▶ Prompt
Extract each line in the entries below that contains the word "legend".

▶ Provided data
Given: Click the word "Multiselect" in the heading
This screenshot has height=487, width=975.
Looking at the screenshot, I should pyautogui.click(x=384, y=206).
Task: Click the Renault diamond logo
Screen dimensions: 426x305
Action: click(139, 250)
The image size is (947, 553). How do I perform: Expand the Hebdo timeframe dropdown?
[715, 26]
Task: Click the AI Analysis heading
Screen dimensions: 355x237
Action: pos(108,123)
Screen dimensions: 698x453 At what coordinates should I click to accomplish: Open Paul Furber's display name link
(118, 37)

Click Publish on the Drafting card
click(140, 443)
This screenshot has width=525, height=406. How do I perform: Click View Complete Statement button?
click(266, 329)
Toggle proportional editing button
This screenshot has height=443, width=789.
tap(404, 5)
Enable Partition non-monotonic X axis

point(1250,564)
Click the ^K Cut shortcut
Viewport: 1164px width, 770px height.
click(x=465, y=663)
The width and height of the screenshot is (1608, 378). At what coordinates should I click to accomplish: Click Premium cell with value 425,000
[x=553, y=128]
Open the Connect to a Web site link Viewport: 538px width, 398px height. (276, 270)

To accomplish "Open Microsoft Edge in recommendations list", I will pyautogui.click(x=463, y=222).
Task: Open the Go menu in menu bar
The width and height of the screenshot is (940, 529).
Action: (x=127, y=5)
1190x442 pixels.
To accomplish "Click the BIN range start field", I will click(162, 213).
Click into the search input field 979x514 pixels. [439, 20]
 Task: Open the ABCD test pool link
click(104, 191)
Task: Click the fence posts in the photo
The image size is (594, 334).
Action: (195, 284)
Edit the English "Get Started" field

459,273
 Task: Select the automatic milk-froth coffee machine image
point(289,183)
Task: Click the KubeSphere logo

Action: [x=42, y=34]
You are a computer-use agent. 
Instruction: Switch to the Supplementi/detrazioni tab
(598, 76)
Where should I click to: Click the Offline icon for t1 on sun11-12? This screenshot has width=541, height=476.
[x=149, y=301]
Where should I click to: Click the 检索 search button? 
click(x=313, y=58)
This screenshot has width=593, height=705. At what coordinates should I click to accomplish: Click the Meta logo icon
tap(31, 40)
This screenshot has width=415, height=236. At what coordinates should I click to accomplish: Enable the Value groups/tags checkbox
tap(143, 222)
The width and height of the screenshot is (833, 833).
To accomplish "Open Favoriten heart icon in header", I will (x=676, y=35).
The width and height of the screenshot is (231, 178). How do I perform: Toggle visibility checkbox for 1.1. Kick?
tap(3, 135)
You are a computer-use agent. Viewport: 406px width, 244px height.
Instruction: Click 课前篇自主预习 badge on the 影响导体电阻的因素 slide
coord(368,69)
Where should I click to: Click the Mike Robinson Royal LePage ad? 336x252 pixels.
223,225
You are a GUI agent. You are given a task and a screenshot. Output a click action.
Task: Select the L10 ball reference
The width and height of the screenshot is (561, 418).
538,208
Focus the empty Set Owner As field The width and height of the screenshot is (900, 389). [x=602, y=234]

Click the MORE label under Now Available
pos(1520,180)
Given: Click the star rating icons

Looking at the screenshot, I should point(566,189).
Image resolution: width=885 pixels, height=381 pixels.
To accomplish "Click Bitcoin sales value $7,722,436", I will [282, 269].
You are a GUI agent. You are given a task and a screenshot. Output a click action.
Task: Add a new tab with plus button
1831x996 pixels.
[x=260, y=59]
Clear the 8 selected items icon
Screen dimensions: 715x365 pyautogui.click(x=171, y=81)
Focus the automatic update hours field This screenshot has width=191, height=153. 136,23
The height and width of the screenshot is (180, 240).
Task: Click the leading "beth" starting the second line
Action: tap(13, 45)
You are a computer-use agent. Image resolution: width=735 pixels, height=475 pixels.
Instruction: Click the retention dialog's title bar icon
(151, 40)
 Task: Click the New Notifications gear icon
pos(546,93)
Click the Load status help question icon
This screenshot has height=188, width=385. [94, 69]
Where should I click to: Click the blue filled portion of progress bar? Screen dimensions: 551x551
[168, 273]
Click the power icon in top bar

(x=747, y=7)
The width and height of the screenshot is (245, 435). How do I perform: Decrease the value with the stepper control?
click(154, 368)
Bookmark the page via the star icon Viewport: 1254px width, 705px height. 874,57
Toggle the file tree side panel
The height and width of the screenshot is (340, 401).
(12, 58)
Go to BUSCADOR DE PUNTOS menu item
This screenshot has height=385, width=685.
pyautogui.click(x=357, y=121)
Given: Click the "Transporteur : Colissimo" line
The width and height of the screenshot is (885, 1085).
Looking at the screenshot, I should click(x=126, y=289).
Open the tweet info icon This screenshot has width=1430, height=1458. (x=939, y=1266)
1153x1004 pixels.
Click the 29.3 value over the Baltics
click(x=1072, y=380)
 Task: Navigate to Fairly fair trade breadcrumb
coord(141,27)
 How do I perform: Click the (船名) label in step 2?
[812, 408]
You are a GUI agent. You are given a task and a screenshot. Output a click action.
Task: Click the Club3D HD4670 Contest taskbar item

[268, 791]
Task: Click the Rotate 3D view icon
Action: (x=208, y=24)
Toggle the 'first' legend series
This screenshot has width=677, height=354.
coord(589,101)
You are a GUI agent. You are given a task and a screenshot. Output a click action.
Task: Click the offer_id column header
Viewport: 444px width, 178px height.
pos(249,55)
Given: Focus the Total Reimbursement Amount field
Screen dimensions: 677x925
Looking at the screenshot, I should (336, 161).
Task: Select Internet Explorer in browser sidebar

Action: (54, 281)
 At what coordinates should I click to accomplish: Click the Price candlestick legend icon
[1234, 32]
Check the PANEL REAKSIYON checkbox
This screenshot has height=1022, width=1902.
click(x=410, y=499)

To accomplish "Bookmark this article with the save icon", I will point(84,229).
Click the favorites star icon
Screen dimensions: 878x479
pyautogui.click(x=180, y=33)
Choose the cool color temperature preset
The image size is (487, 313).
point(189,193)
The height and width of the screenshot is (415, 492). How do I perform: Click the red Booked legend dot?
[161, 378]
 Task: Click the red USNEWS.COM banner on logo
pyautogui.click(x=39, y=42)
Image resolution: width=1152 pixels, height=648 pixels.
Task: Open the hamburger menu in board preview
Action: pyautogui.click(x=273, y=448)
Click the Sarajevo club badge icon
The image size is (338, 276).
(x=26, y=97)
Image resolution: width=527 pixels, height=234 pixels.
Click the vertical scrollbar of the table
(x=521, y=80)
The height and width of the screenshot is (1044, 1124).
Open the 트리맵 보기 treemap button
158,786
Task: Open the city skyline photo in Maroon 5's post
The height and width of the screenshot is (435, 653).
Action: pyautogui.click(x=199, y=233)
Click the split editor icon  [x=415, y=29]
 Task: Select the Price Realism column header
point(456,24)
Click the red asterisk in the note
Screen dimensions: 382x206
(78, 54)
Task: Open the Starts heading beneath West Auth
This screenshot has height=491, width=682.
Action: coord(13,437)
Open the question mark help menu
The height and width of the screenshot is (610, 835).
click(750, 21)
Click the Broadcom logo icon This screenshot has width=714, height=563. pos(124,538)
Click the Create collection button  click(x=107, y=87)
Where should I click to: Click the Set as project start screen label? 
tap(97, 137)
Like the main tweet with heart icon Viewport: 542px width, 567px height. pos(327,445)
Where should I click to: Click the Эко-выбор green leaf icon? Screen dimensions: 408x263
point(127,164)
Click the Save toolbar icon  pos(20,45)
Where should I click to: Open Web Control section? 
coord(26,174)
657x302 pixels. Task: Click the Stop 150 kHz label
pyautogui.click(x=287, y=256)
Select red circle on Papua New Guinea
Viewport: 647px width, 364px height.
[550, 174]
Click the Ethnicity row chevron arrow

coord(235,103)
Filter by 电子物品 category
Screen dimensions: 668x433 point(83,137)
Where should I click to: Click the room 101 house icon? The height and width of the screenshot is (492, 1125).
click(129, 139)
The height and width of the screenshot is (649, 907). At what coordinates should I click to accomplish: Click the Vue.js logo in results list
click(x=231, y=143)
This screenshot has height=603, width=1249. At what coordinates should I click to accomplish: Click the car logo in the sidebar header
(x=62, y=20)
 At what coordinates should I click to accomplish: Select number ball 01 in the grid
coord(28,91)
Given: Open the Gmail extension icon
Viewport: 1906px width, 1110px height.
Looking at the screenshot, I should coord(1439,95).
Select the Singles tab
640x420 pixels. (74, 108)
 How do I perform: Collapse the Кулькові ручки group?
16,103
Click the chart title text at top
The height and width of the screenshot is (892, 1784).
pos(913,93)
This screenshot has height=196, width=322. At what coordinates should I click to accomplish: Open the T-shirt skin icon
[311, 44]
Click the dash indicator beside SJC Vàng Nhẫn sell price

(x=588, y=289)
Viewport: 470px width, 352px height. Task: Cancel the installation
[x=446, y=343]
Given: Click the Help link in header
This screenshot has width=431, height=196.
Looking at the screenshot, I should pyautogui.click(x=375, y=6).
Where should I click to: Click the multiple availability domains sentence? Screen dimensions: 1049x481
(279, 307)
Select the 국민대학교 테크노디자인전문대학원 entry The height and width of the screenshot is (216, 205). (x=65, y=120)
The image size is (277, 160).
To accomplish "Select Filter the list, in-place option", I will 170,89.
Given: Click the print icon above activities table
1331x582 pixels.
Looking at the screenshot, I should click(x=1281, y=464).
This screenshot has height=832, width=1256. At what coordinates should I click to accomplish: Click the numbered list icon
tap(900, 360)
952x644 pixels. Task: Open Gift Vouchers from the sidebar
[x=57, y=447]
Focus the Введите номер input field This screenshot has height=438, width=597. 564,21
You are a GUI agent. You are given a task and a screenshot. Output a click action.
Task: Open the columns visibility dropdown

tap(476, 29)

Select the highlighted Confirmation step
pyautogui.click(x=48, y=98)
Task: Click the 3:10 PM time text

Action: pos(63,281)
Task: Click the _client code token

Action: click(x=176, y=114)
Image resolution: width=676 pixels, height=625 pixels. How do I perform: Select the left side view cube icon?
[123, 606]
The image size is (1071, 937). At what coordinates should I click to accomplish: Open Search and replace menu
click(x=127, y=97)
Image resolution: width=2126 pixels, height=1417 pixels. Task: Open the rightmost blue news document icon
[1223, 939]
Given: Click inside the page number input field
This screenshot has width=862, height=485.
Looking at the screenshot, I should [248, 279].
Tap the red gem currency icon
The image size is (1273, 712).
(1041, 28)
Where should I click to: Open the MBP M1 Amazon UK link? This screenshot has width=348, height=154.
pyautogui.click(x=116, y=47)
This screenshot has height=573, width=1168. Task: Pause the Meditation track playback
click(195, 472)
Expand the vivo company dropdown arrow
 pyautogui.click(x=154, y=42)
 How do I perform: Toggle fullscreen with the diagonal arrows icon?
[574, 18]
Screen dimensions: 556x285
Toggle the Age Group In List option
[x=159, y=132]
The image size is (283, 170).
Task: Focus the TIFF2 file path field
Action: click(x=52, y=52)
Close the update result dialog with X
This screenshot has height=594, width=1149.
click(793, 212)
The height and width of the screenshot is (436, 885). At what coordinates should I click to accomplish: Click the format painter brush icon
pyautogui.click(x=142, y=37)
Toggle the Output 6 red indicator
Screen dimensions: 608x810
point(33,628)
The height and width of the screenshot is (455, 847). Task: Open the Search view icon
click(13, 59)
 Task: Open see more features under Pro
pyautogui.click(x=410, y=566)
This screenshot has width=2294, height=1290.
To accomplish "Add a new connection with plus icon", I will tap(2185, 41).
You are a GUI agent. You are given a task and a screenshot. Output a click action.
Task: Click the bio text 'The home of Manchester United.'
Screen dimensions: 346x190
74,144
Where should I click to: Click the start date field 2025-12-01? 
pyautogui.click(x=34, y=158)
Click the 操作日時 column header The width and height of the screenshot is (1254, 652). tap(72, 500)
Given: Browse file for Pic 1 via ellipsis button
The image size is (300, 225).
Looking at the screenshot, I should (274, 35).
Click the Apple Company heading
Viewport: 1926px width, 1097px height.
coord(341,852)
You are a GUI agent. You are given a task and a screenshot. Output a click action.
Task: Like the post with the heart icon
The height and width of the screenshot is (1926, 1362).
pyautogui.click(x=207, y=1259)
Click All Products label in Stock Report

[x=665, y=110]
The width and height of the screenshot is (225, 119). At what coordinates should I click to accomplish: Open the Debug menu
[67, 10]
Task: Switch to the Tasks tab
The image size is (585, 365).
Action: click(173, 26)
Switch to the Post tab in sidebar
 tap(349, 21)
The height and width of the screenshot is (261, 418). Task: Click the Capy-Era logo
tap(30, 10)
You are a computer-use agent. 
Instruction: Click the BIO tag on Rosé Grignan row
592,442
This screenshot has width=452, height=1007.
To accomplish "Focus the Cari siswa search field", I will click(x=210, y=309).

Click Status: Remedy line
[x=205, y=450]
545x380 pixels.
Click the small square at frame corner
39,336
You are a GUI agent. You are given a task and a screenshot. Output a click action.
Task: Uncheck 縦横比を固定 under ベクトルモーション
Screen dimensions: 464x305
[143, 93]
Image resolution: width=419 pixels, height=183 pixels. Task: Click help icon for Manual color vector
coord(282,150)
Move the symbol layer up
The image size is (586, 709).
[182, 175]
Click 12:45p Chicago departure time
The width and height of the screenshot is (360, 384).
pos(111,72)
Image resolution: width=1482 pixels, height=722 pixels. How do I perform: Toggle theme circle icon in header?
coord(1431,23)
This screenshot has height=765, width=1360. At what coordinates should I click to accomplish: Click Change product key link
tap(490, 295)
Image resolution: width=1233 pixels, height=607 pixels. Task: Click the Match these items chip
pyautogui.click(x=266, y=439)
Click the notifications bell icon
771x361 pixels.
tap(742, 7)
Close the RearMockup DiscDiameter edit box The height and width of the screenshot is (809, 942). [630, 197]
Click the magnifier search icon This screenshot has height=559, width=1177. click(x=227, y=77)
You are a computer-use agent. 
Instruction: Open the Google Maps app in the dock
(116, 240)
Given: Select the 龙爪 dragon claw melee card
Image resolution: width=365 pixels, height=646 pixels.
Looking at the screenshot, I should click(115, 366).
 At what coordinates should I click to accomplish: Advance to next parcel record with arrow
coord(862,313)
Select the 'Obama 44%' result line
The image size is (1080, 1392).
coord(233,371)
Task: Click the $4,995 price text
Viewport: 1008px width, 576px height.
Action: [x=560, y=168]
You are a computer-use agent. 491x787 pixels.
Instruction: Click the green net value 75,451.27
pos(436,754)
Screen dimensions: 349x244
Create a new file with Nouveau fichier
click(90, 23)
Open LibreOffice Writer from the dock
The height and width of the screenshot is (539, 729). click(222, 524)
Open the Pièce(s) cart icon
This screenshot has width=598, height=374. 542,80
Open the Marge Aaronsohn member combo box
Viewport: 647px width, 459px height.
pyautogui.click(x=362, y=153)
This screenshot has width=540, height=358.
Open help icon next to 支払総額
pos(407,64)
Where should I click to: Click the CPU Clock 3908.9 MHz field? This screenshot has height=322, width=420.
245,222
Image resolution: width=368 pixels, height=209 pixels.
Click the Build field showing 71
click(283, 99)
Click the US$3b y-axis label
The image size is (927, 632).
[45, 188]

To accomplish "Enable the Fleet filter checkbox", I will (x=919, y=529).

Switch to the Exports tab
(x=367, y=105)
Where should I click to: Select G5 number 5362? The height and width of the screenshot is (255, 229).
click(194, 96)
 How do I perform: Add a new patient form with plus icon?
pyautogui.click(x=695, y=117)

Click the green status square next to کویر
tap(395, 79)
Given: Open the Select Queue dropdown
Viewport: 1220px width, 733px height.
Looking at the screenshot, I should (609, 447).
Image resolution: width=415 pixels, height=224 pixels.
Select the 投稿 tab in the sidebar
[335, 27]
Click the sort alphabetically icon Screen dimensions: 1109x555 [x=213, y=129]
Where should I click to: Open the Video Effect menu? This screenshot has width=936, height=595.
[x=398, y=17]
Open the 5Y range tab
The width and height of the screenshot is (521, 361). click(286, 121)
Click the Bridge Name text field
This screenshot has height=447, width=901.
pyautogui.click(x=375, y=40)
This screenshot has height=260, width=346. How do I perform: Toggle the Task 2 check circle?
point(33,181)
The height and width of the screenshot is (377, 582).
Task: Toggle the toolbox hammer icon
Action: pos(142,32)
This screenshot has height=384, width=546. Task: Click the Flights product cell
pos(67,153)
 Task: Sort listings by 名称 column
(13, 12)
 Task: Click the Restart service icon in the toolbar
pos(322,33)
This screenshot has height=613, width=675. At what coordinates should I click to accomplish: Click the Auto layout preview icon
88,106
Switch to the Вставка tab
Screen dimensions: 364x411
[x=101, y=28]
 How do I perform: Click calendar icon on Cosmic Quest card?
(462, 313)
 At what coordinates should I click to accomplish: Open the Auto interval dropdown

▶ Written solution
Toggle the 'first' legend series
 At what coordinates should I click to accomplish: Click the Price candlestick legend icon
The height and width of the screenshot is (415, 492). How do I perform: Click the red Booked legend dot?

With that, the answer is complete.